Estromesso Serpieri dal Governo, nel 1935, l’anno successivo il Segretariato venne sciolto perché la sua azione andava incontro alle esigenze delle genti delle terre alte molto più che a quelle delle imprese idroelettriche che, con la Milizia nazionale forestale, puntava solo a rimboschire per proteggere i bacini dall’interramento.
Rifondato nel 1946, anche su deciso impulso della Commissione economica per l’agricoltura del Ministero per la costituente, il Segretariato venne però sciolto nel 1965. Rinato come ente parastatale, non riuscì a inserirsi nella realtà politica democratica nella quale i comuni montani volevano gestire i propri beni in autonomia. Oltretutto l’Unione nazionale dei comuni e degli enti montani (Uncem), aveva sostituito il Segretariato, almeno nella sua funzione di rappresentanza degli interessi della montagna.
Di questa storia nessuno sembra ricordare più nulla.
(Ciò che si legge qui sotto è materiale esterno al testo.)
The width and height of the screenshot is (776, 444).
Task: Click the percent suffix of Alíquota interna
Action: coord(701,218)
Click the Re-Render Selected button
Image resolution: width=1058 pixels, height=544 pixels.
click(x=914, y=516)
Del grande evento dell’aprile 1919 è rimasta testimonianza in una fotografia pubblicata nella biografia di Luigi Sturzo, scritta da Gabriele De Rosa nel 1977, di cui però la didascalia riporta solo: “Sturzo (in primo piano al centro) al Congresso dei sindaci di montagna in Campidoglio (14 aprile 1919)”. Quella fotografia mostra Sturzo ai piedi della scala principale di accesso al Comune di Roma, accanto e dietro di lui una folta schiera di persone. In alto a destra c’è una data “14/4/1919”, quella dello scatto, ma nel libro non ci sono notizie sull’evento.
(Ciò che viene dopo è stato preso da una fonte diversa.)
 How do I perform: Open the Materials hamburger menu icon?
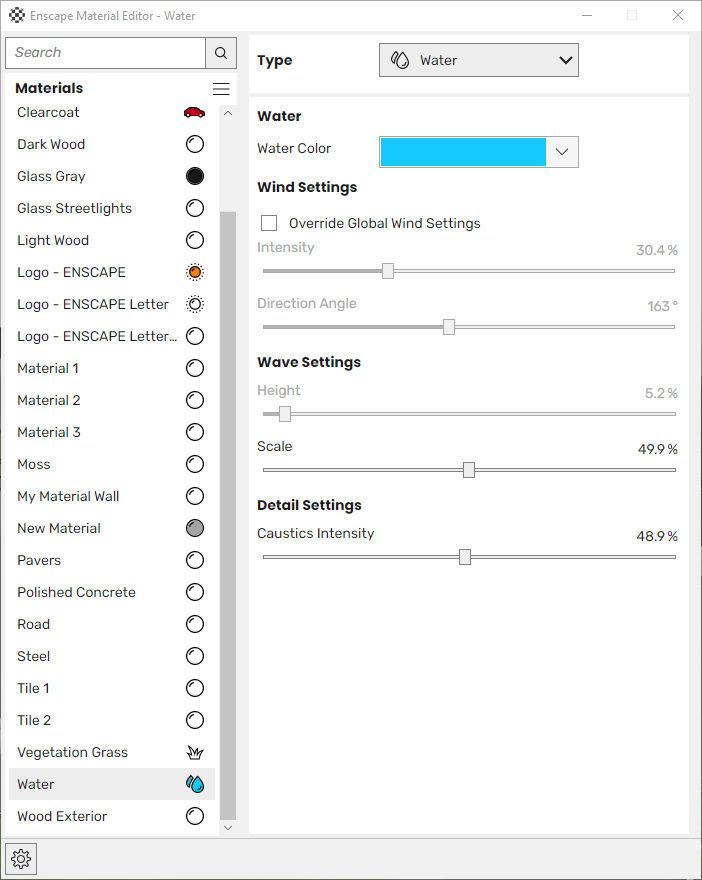[x=221, y=89]
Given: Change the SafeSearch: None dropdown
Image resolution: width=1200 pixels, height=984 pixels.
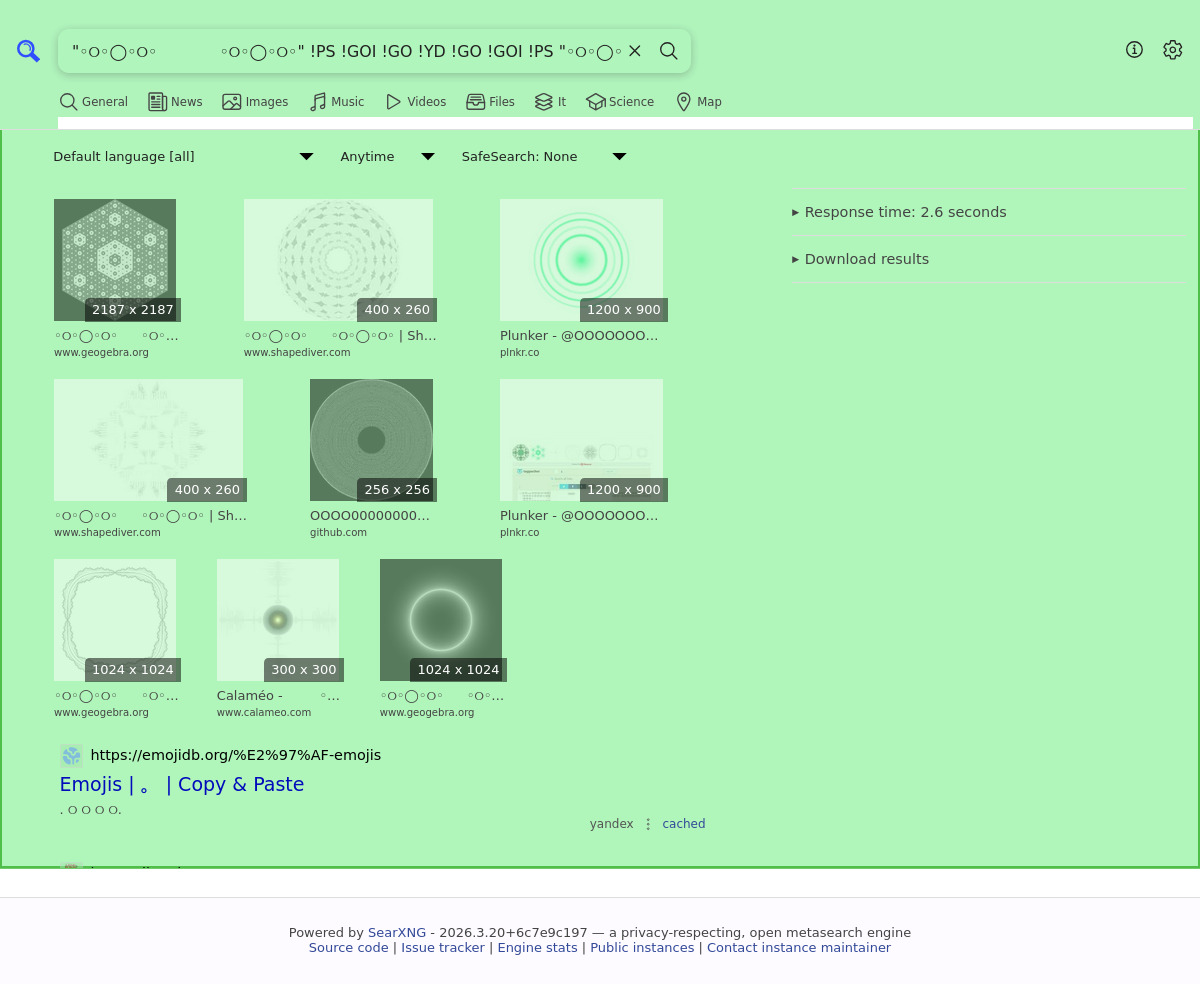Looking at the screenshot, I should (543, 157).
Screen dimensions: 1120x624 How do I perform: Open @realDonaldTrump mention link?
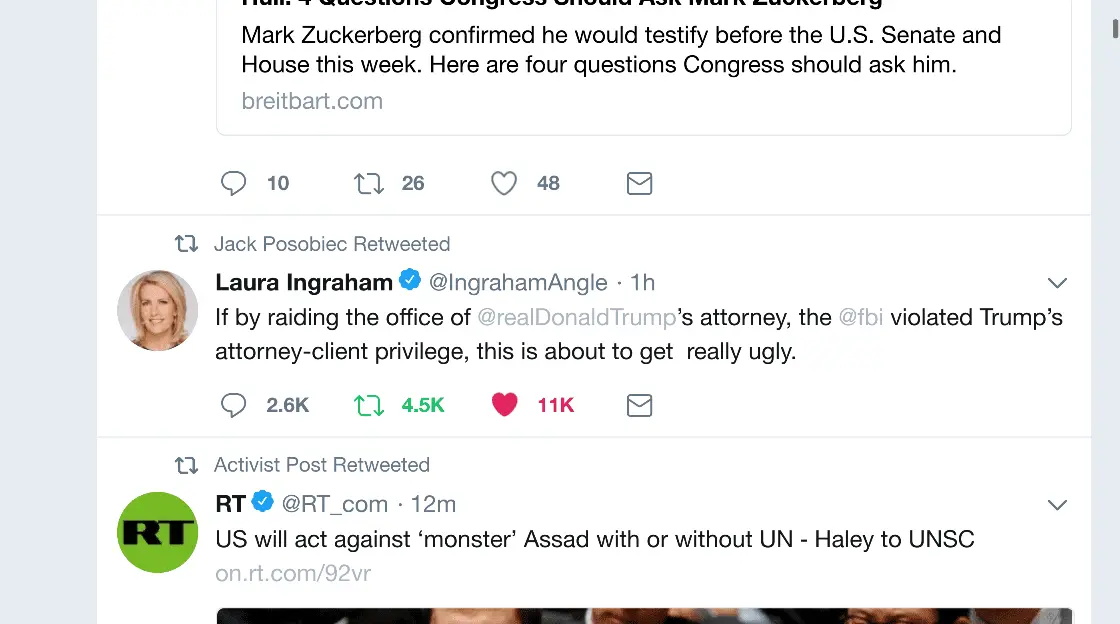[576, 318]
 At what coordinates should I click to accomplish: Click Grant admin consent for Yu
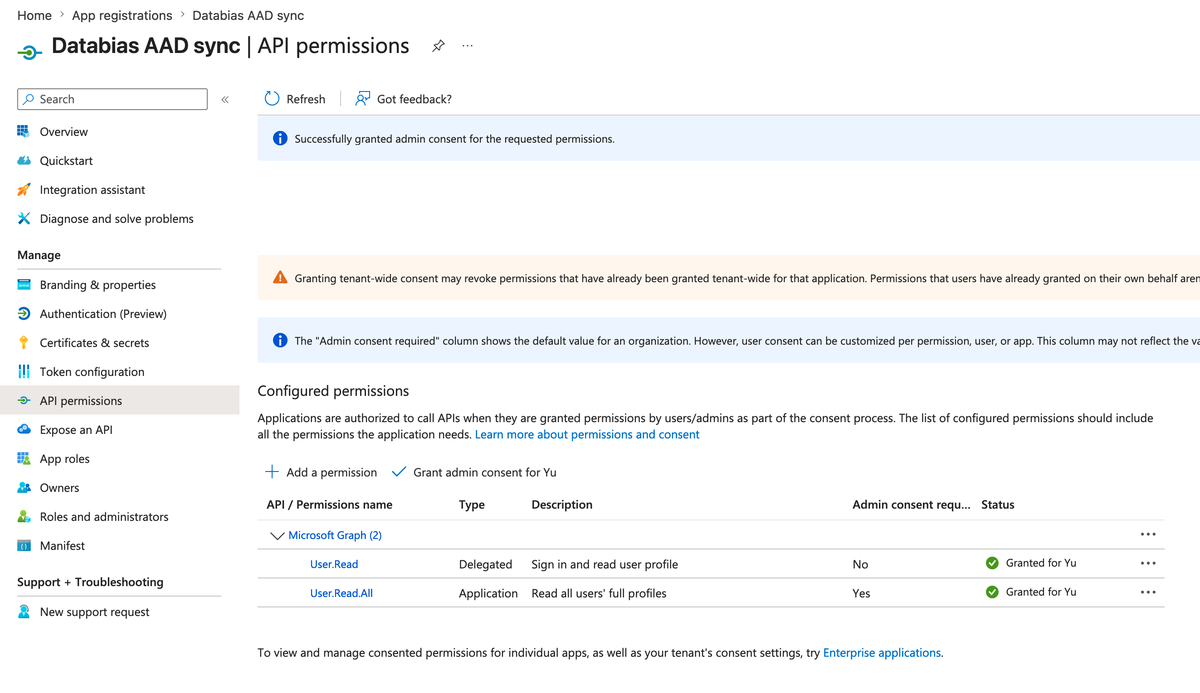click(x=474, y=472)
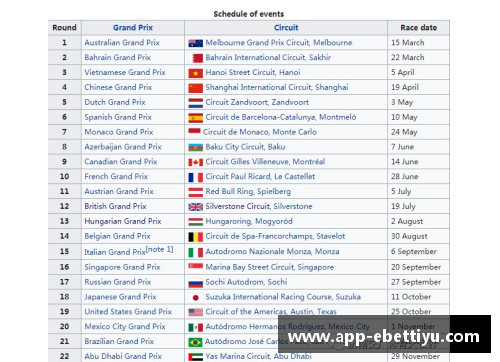Viewport: 500px width, 362px height.
Task: Open the Singapore Grand Prix link
Action: coord(122,267)
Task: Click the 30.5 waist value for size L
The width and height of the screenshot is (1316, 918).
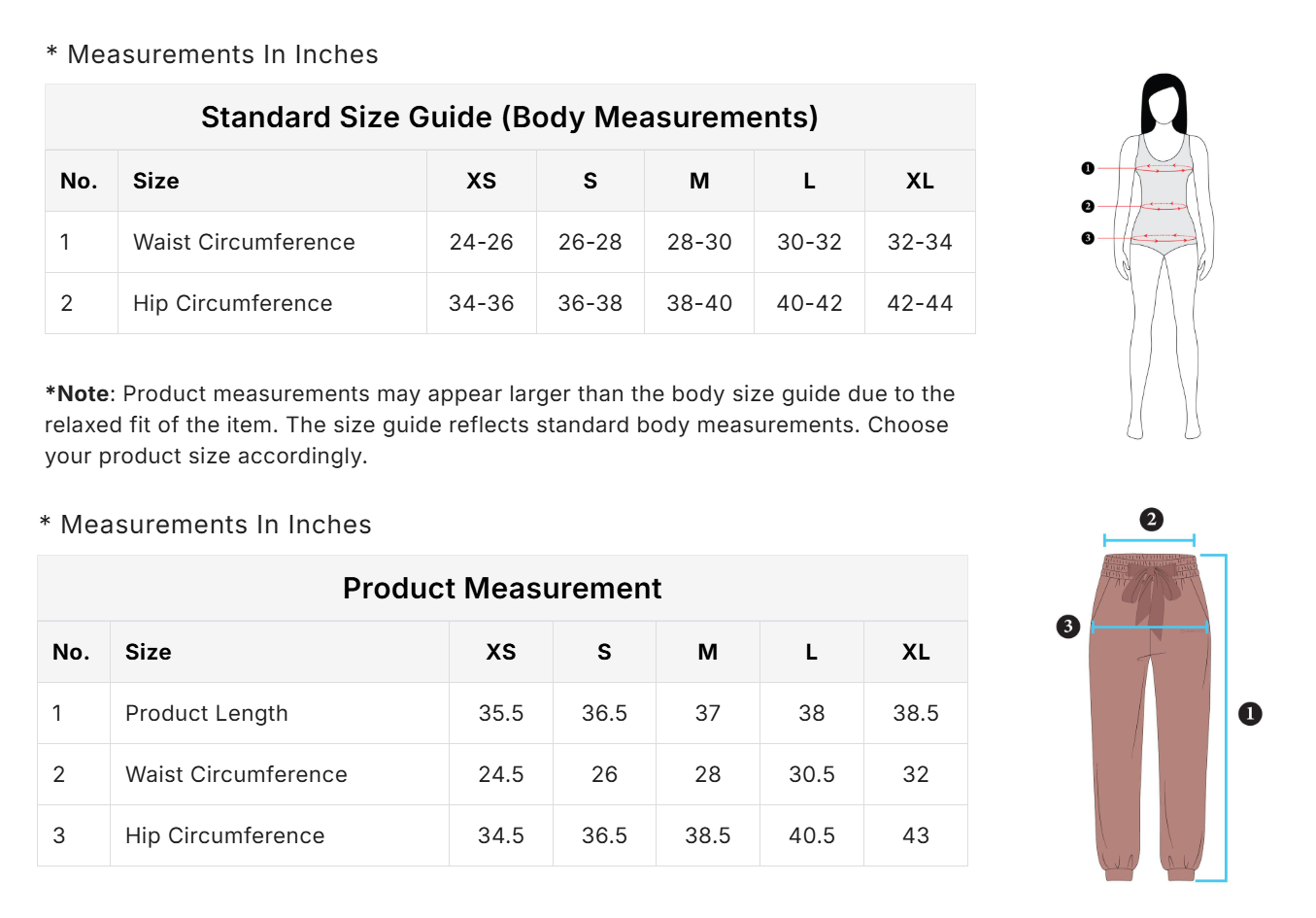Action: 812,775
Oggi, nel 2019, quando la politica reclama il primato della nazionalità e quando c’è l’urgenza di proteggere i fragili territori delle montagne e le loro comunità, nel centenario di un grande partito, può essere utile ricordare che un politico del calibro di Luigi Sturzo decise di sostenere le comunità locali delle montagne assistendole nella gestione dei propri beni per il loro benessere, in nome dell’autonomia e per la tutela dell’ambiente. È però poi utile ricordare il Segretariato anche perché la sua storia dimostra che, anche nelle montagne, non ci sono formule, né istituti che valgono per sempre. C’è ancora necessità di nuove idee e di persone, anche di grandi persone, che sappiano interpretare bisogni e spirito dei tempi, nel rispetto dei valori fondamentali delle comunità locali e dell’ambiente.